MicroSynth, the business card-sized synthesizer

While [MicroKits]’ MicroSynth is an all-analog synthesizer that fits on a business card-sized PCB, and he actually does use it to break the ice in business meetings, that’s not really the idea behind this project. Rather, [MicroKits] is keen to get people playing with synths, and what better way than a synth you can build yourself?

There was an ulterior motive behind this project, too: prototyping circuits for a more complete synthesizer. Thus, the design is purposely very simple — no microcontrollers, no logic chips, and not even a 555 to be found. It doesn’t even have buttons; instead, the one-octave keyboard just has interdigitated traces that are bridged by the player’s fingers, forming resistive touchpads. The keyboard interface circuit is clever, too — [MicroKits] uses a pair of op-amps to convert the linear change in resistance across the keyboard to a nearly exponential voltage to drive the synth’s voltage-controlled oscillator (VCO). The video below shows what it can do.

We love projects like these because they show what can be accomplished strictly using analog circuits. We don’t have any problem with other synth designs, mind you — this 555-based dub siren we featured recently was great, too.

14 thoughts on “MicroSynth Mixes All-Analog Fun With A Little Business

          1. ATTiny86 etc ??

            Probably overkill but putting some more powerful MCU like a STM32F4 etc on it would be really nice.

            Not sure of the cost of all the anlogue components, potentially the BOM cost would not go up that much.
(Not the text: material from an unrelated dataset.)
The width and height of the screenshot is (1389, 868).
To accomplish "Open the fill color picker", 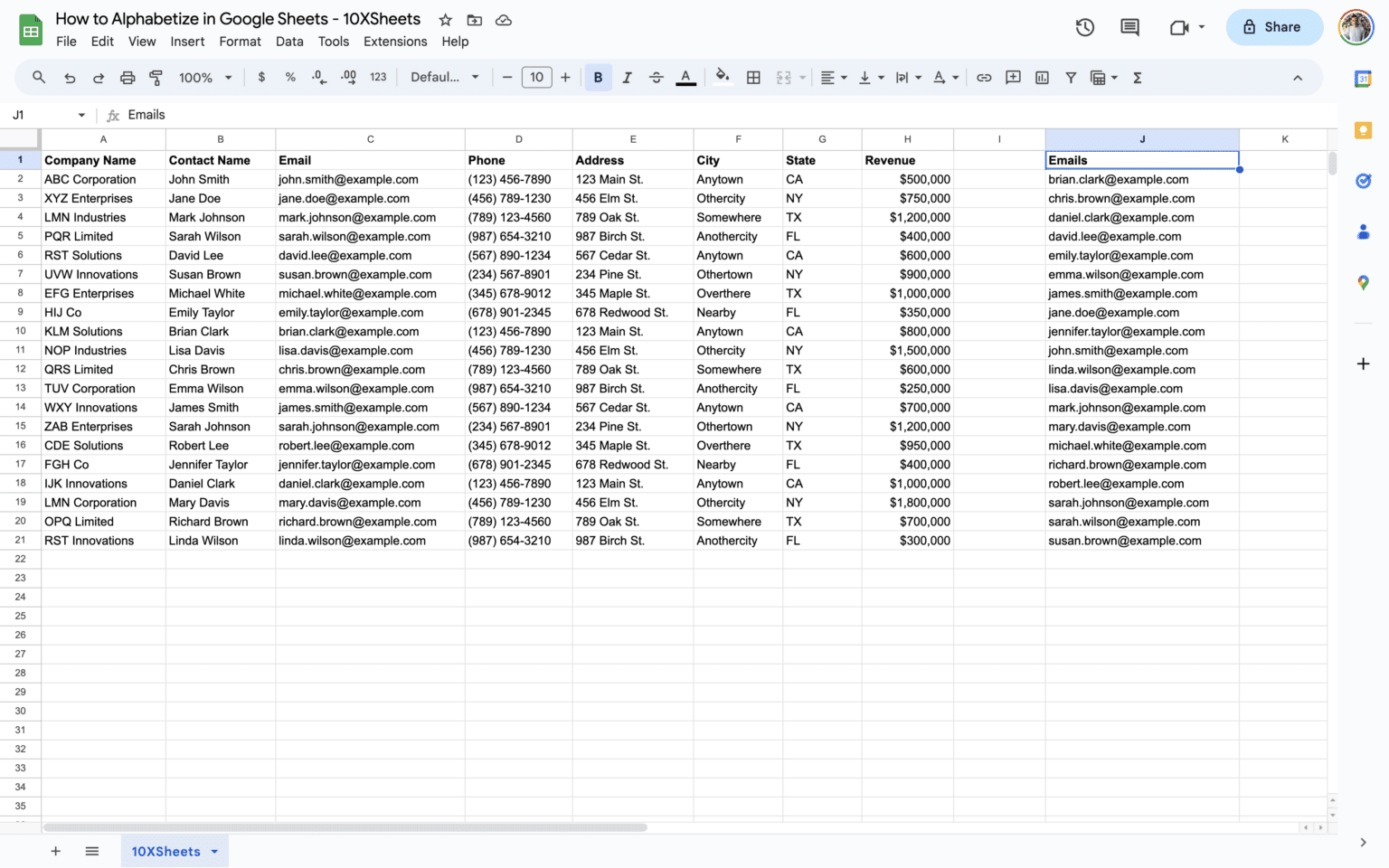I will (x=722, y=78).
    1. The overall idea has been in my head for a few months, but it took just a week to design the schematic and another week to lay out the board. I actually skipped prototyping in a few areas, and went straight to making the PCB. So I was surprised when everything worked how I wanted, including the volume levels!

    1. He’s putting a finger on one or more OP amps’ leads to distort the analog signal. You can see it in the video plus his hint “told you it was analog”. If it were digital the effect wouldn’t be there or at least not to that extent.

      Cheers!

  1. Does a single VCO really qualify as a “Synth(esizer)” these days? I think it’s just a tone generator. And sorry for the bean counting, but a technical website like this should use technically correct terms – IMHO ;-)

    1. Early analog portables probably had one VCO. Early studio synthesizers might have had more than one VCO, but generally those were one note at a time. An extra VCO might be used as a drone, or at a very low frequency to modulate something else. Having two VCOs is more flexible than a dedicated low frequency oscillator for vibrato or tremelo.

      What separates the organs from the synthesizers would be processing. Are there multiple waveforms, is there filtering, is there envelope control? A toy organ would have none of that, a fancy organ would, but not flexible like a synthesizer.